Contributions
Abstract: PB2227
Type: Publication Only
Background
Based on the TOURMALINE-MM1 trial, Ixazomib (Ixa) is a novel oral proteasome inhibitor (PI), which in combination with lenalidomide and dexamethasone (IxaRD) prolongs progression free survival and increases the overall response rate over RD alone.
Aims
To evaluate the efficacy and safety of IxaRd in the real-world clinical practice in Slovenia.
Methods
We retrospectivelly analysed data on heavily pretreated patients with RRMM, treated with IxaRD regimen from July 2016 to January 2018, that were included in the compassionate ixazomib use Named-Patient Program in Slovenia. We compared our data with significantly less pretreated patients in Tourmaline MM1 study. Primary end point was overall response rate (ORR). Secondary endpoints included duration of treatment, number of patients experiencing adverse effects (AE) and treatment discontinuation reasons.
Results
We treated 47 patients; Female/Male ratio was 30%/70%, median age at enrollment was 68 (46-82), median age at diagnosis 62, ISS I or II 59% and ISS III 41%. They were previously treated with median 5 (1-11) lines of therapy. 94% of patients were previously treated with bortezomib based regimens, 11% were primarily refractory. 69% of patients received lenalidomide based regimen (24% were refractory), and 13% received pomalidomide. At diagnosis, cytogenetics was not assessed in 47% (22/47) of patients: 15% (7/47) had high risk cytogenetics, 23% (11/47) intermediate risk and 15% (7/47) standard risk. Translocation (4;14) and gaining of (1q21) were determined as intermediate risk. 45 patients (96%) were treated with the IxaRD combination, 5 of those (10%) have continued without lenalidomide due to side effects. Two patients (4%) started treatment with ixazomib-dexamethasone regimen. Median number of cycles administered was 4,5 and 12 patients are still receiving treatment. Response rate was assesed according to IMWG criteria.
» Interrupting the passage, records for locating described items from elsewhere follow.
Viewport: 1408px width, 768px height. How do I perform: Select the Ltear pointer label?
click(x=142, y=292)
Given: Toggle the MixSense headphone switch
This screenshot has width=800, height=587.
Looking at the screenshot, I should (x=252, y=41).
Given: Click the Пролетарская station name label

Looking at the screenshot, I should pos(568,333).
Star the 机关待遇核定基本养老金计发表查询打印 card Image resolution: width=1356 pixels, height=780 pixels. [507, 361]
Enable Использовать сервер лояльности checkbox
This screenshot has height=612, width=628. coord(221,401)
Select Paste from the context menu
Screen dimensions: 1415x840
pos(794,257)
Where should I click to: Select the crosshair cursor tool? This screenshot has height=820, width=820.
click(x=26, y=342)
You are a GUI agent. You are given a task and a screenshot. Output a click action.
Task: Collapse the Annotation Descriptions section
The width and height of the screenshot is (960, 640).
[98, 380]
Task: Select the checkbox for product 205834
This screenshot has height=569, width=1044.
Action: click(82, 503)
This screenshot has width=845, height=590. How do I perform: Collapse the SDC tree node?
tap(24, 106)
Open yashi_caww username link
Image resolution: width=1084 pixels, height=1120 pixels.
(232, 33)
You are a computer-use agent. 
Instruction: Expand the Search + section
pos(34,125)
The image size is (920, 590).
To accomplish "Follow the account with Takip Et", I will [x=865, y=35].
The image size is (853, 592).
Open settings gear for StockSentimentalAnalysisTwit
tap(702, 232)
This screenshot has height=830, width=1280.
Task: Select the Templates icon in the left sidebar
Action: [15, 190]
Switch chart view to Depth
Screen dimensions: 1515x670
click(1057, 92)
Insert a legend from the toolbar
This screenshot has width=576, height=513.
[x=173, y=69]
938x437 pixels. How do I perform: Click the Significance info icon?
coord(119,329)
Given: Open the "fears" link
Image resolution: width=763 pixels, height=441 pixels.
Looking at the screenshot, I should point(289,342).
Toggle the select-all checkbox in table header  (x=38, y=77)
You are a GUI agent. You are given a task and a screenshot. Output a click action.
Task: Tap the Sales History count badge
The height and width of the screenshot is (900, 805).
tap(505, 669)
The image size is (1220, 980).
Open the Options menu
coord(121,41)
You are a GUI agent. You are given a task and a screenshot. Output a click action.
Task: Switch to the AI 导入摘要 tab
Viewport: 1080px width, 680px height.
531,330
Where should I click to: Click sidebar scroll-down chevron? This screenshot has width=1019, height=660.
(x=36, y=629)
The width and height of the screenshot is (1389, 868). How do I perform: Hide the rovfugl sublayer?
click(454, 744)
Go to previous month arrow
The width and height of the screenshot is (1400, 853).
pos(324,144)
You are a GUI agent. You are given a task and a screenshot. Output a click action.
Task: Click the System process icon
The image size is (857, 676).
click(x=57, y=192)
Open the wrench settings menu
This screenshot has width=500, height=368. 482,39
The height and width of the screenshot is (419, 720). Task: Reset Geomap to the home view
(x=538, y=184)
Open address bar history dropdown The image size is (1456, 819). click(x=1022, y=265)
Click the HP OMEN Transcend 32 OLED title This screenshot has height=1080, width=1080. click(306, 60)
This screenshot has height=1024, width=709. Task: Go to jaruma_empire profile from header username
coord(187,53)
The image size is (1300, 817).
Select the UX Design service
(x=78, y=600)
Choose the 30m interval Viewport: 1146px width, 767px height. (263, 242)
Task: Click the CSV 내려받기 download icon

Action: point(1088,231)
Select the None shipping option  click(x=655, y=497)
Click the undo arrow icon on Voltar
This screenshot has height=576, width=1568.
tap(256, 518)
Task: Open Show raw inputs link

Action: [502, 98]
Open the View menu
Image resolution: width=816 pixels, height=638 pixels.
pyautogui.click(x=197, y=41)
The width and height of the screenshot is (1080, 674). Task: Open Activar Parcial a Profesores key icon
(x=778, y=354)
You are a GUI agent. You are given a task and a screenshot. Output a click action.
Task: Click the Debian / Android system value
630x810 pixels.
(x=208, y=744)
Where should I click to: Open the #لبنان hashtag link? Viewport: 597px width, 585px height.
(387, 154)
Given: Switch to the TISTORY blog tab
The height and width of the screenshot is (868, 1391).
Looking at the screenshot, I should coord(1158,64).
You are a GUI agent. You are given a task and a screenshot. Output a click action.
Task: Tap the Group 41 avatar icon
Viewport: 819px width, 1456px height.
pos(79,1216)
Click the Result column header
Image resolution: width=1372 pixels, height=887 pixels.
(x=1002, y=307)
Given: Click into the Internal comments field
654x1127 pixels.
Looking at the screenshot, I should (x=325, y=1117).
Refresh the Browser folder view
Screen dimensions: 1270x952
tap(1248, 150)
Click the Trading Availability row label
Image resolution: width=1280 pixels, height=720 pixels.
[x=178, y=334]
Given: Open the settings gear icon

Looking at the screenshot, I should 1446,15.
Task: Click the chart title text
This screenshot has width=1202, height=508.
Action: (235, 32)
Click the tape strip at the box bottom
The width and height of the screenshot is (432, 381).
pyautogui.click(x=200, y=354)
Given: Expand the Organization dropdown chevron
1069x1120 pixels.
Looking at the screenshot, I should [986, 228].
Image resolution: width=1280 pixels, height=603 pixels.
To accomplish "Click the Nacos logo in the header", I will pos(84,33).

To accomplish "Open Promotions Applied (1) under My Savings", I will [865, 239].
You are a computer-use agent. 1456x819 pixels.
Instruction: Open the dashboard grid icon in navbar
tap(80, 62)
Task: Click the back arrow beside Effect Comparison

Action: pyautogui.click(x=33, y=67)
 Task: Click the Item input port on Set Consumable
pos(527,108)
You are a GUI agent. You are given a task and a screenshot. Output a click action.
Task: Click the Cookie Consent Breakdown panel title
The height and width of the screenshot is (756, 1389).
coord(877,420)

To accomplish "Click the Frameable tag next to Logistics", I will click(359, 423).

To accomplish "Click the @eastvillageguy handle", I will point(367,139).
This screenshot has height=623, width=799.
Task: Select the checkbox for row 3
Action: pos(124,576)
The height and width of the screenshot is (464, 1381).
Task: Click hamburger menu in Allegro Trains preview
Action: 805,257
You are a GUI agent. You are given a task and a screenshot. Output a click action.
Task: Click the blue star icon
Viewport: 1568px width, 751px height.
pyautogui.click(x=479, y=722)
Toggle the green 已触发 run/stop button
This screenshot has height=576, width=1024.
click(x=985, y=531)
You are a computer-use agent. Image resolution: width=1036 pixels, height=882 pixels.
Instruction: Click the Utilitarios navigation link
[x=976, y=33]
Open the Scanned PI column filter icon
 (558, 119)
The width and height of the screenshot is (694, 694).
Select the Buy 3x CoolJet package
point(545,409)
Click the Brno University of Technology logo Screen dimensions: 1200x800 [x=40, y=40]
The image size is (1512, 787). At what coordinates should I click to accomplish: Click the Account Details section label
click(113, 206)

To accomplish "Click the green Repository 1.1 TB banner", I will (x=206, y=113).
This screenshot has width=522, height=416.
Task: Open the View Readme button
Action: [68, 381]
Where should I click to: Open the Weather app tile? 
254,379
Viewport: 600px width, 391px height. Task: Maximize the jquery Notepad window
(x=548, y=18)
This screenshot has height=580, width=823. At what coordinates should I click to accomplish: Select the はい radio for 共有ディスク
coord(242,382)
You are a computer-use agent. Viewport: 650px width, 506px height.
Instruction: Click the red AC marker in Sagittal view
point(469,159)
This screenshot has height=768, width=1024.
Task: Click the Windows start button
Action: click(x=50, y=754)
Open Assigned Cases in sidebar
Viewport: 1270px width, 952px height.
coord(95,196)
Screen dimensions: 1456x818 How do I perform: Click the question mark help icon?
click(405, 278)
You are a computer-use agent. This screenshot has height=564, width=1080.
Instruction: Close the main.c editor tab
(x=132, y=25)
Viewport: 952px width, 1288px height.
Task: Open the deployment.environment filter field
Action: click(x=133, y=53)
ORR in these patients was 33%; 5 patients (10%) achieved CR, 5 (10%) VGPR, 6 (13%) PR. In addition we observed minimal response or at least stable disease in 17% of patients. In 27% of patients disease progressed. In 23% of patients we were not able to evaluate the response rate due to the short period of treatment. In 5 patients refractory to bortezomib, 1 VGPR and 1PR were observed. There were no AE reported amog 62% of patients. 6% of patients had polyneuropathy, 16% had cytopenias, 2% dizziness , 4% infection, 2% generalized skin rash, and 2% acute renal impairment, leading to treatment discontinuation in 8 patients.
Conclusion
The dataset from this real life study describes results of IxaRD regimen in our heavily pretreated and high risk patients. It also emphasises the difference between real life data and clinical trials. Namely our patients received many more lines of therapy and had more often unfavorable disease markers. The overal response rate, including MR and SD patients, was 50%, which is significantly less than the ORR published in Tourmaline study (78%). Clinical benefit rate was much lower in patients treated beyond 5th treatment line, including bortezomib and lenalidomide refractory patietns. We noticed that resistance to bortezomib doesn't always mean, that the patient is ixazomib resistant too; 40% of bortezomib refractory pts responded to ixazomib. It would be interesting to find out how it is with cross resistance interactions between karfilzomib and ixazomib and vice versa. During the observational period there were no ixazomib related deaths. IxaRd appears to be a reasonablly safe and effective treatment option.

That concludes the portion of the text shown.